• Problem details: Restate the listing exactly.

• Records to process:
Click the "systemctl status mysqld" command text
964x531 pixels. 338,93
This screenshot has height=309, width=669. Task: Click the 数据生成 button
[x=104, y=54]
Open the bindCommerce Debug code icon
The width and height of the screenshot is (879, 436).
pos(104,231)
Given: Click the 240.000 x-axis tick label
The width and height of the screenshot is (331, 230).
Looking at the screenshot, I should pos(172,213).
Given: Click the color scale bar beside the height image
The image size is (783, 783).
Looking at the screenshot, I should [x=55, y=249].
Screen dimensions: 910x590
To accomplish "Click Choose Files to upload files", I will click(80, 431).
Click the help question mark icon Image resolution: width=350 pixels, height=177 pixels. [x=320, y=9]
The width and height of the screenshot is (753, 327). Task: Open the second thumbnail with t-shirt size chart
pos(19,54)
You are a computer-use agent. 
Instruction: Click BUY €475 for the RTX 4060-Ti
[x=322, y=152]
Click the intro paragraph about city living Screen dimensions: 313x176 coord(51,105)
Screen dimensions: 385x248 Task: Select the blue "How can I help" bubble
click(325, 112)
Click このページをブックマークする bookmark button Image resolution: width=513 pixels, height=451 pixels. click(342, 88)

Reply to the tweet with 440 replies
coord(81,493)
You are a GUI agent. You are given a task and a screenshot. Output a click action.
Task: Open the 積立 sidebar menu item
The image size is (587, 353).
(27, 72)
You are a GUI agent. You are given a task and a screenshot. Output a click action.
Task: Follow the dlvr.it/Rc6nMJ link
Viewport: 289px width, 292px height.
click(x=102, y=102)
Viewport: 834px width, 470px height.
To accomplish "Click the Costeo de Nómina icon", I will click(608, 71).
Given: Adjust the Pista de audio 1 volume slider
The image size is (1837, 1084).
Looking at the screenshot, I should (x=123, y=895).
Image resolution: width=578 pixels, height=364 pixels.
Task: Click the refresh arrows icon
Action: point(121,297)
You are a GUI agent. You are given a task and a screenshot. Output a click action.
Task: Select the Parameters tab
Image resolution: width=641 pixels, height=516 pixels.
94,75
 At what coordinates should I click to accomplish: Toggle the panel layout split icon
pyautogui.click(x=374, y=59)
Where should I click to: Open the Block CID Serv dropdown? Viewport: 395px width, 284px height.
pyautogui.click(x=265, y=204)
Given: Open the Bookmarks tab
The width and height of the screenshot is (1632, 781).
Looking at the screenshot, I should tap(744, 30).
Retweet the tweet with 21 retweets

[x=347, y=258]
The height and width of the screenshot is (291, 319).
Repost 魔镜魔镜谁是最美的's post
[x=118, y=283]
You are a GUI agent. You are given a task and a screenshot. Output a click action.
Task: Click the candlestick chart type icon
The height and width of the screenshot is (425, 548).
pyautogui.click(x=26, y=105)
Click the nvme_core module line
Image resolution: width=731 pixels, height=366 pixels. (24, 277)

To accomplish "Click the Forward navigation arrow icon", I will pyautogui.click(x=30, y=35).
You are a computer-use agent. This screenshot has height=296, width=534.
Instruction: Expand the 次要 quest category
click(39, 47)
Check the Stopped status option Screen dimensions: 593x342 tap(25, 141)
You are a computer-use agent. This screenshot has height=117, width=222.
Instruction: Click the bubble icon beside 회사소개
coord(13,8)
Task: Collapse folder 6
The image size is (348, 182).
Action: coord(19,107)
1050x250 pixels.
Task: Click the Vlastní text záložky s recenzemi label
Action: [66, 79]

• Final answer:
Click the "systemctl status mysqld" command text
964x531 pixels. 338,93
This screenshot has height=309, width=669. Task: Click the 数据生成 button
[x=104, y=54]
Open the bindCommerce Debug code icon
The width and height of the screenshot is (879, 436).
pos(104,231)
Given: Click the 240.000 x-axis tick label
The width and height of the screenshot is (331, 230).
Looking at the screenshot, I should pos(172,213).
Given: Click the color scale bar beside the height image
The image size is (783, 783).
Looking at the screenshot, I should [x=55, y=249].
Screen dimensions: 910x590
To accomplish "Click Choose Files to upload files", I will click(80, 431).
Click the help question mark icon Image resolution: width=350 pixels, height=177 pixels. [x=320, y=9]
The width and height of the screenshot is (753, 327). Task: Open the second thumbnail with t-shirt size chart
pos(19,54)
You are a computer-use agent. 
Instruction: Click BUY €475 for the RTX 4060-Ti
[x=322, y=152]
Click the intro paragraph about city living Screen dimensions: 313x176 coord(51,105)
Screen dimensions: 385x248 Task: Select the blue "How can I help" bubble
click(325, 112)
Click このページをブックマークする bookmark button Image resolution: width=513 pixels, height=451 pixels. click(342, 88)

Reply to the tweet with 440 replies
coord(81,493)
You are a GUI agent. You are given a task and a screenshot. Output a click action.
Task: Open the 積立 sidebar menu item
The image size is (587, 353).
(27, 72)
You are a GUI agent. You are given a task and a screenshot. Output a click action.
Task: Follow the dlvr.it/Rc6nMJ link
Viewport: 289px width, 292px height.
click(x=102, y=102)
Viewport: 834px width, 470px height.
To accomplish "Click the Costeo de Nómina icon", I will click(608, 71).
Given: Adjust the Pista de audio 1 volume slider
The image size is (1837, 1084).
Looking at the screenshot, I should (x=123, y=895).
Image resolution: width=578 pixels, height=364 pixels.
Task: Click the refresh arrows icon
Action: point(121,297)
You are a GUI agent. You are given a task and a screenshot. Output a click action.
Task: Select the Parameters tab
Image resolution: width=641 pixels, height=516 pixels.
94,75
 At what coordinates should I click to accomplish: Toggle the panel layout split icon
pyautogui.click(x=374, y=59)
Where should I click to: Open the Block CID Serv dropdown? Viewport: 395px width, 284px height.
pyautogui.click(x=265, y=204)
Given: Open the Bookmarks tab
The width and height of the screenshot is (1632, 781).
Looking at the screenshot, I should tap(744, 30).
Retweet the tweet with 21 retweets

[x=347, y=258]
The height and width of the screenshot is (291, 319).
Repost 魔镜魔镜谁是最美的's post
[x=118, y=283]
You are a GUI agent. You are given a task and a screenshot. Output a click action.
Task: Click the candlestick chart type icon
The height and width of the screenshot is (425, 548).
pyautogui.click(x=26, y=105)
Click the nvme_core module line
Image resolution: width=731 pixels, height=366 pixels. (24, 277)

To accomplish "Click the Forward navigation arrow icon", I will pyautogui.click(x=30, y=35).
You are a computer-use agent. This screenshot has height=296, width=534.
Instruction: Expand the 次要 quest category
click(39, 47)
Check the Stopped status option Screen dimensions: 593x342 tap(25, 141)
You are a computer-use agent. This screenshot has height=117, width=222.
Instruction: Click the bubble icon beside 회사소개
coord(13,8)
Task: Collapse folder 6
The image size is (348, 182).
Action: coord(19,107)
1050x250 pixels.
Task: Click the Vlastní text záložky s recenzemi label
Action: [66, 79]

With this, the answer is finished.